Collected data entries
■ ■ ■

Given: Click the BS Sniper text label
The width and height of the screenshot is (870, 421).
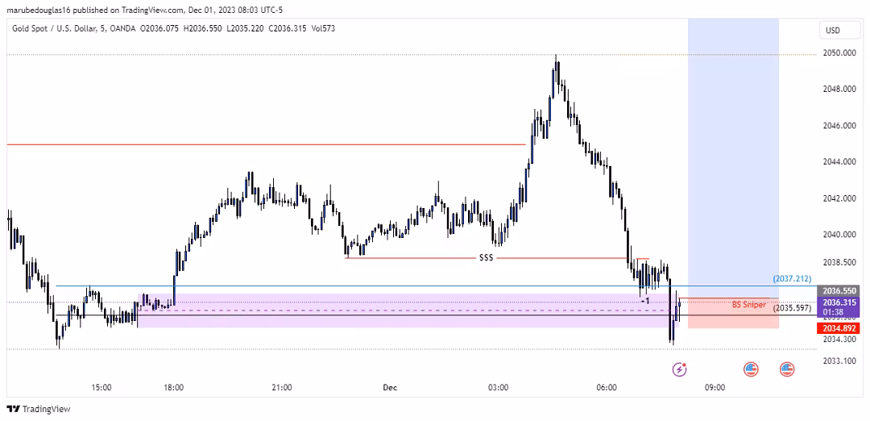Looking at the screenshot, I should pyautogui.click(x=748, y=305).
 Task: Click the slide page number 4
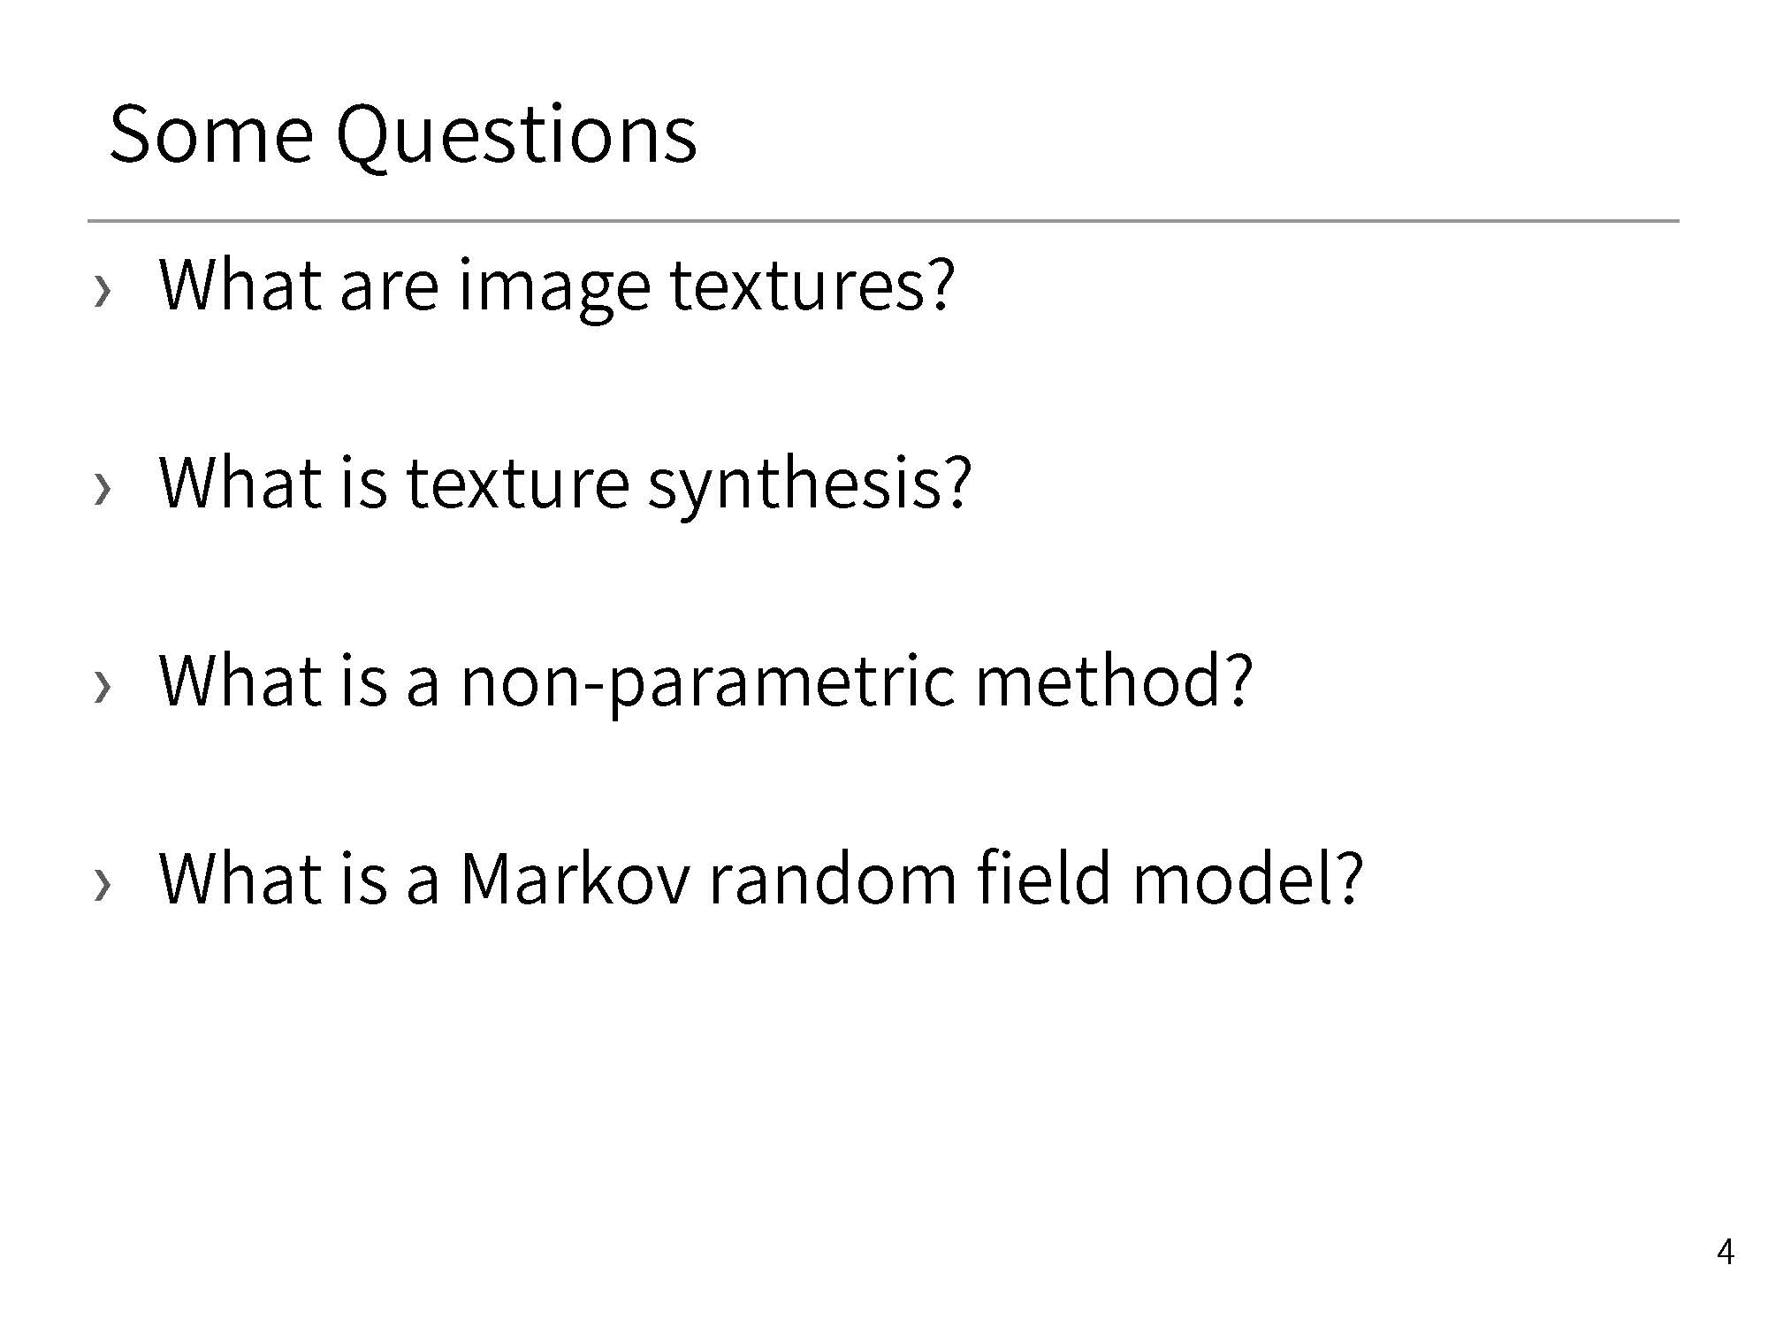pyautogui.click(x=1725, y=1253)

■ ■ ■

-- THE TASK --
Repeat the data above in full and exactly. Omit every image.

-- SOLUTION TO THIS PROBLEM --
Given: Click the BS Sniper text label
The width and height of the screenshot is (870, 421).
Looking at the screenshot, I should pyautogui.click(x=748, y=305).
 Task: Click the slide page number 4
pyautogui.click(x=1725, y=1253)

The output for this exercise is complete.